If the Tigers win Game 3 on Saturday, the odds now shift to 24.15% to 39.10%. That’s substantially different. Now it’s 1 in 4 to 2 in 5 odds. If they win Games 3 and 4 it’s back to even.
Now I feel a lot better. Don’t think about winning four games out of five, think about winning one game. Or two games. And then think about 2 out of 3. The Tigers are in a hole, but it’s not that deep.
Approach two is precedent. So this one is tough, because I couldn’t get the data by the time of publication, so I’m trusting a rough source. The weak source tells me a team has come back 14 times from 2-0. I want that to mean “in the World Series,” but it could include other rounds. I also don’t have good numbers on how often a team has gone up 2-0. I’m going to assume it’s half the time. (I’ll update this section if I can get my hands on it)
This is a very rough estimate given the limitations, but I’ll be wildly conservative with my guesses also. My estimate is 11% of the time when a team is down 0-2, they come back to win the series. That’s probably fair if judge that against our 13-25% guess because some of those series could have been 5 or 9 games depending on what rounds and when they happened in history. Series can also be more mismatched than this one. There’s also some psychological affect if the series gets to 0-3. I buy this as an approximate value.
Approach three is the narrative. Basically, this is a guess based on observational data that is selected in a biased manner in order to construct an argument we agree with. Allow me…
“The Tigers have had their backs against the wall all year and have come back. They’re going back to Comerica where the crowd will be rocking. They hit better at home and Verlander is the only guy who really pitched poorly in SF. He’ll be fine in Game 5. We could totally win at least 2 in Detroit, maybe 3! Yeah, then we only need one in SF, but we could probably get two if we had to! They want it more!”
So that’s less scientific, but it’s an approach. Every series is a unique event that doesn’t follow any specific rules. The first two approaches draw on previous data, but this is series has no connection to that data. It’s one single event, so anything can happen.

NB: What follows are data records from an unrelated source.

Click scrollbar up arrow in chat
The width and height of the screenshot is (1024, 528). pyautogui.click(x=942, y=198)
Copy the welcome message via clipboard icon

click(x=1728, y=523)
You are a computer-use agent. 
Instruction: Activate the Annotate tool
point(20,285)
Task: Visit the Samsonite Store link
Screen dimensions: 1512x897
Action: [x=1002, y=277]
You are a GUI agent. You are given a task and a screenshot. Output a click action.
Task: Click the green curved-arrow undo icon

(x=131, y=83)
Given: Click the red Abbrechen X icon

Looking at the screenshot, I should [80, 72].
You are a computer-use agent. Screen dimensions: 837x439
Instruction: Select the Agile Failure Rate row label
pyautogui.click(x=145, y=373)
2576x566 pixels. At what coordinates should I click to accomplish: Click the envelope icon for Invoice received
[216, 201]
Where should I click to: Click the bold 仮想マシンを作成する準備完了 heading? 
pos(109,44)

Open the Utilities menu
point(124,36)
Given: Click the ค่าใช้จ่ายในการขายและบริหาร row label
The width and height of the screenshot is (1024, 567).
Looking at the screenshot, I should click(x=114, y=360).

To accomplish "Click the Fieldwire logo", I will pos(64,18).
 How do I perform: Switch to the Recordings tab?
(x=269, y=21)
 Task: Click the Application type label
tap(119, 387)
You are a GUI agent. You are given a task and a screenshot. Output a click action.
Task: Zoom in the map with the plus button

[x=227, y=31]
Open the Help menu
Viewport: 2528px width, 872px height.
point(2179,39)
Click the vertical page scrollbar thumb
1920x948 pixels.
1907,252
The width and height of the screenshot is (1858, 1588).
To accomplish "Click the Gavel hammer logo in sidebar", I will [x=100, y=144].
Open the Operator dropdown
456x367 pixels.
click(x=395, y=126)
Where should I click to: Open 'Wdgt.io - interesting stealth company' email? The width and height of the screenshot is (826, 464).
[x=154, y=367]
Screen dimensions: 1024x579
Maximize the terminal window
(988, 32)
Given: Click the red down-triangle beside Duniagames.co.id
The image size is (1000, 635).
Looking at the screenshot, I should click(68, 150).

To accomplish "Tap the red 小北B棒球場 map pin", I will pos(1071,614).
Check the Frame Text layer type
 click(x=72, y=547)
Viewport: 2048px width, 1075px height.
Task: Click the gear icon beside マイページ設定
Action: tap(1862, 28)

Here’s a test case. 2004 ALCS. Boston down 3-0 to New York. Approach 1: 4.1% to 9.15%. Approach 2: 0% chance. Approach 3: Red Sox win the series and win the World Series. A very unlikely thing happened. Unlikely things happen all the time.
So while you might be discouraged that the Tigers are down 0-2, all is not yet lost. A win in Game 3 changes everything. A win in Game 4 is even better. It’s not an ideal situation, but there’s a chance.
I predicted Tigers in 6. Tigers in 6 or 7 isn’t bad either.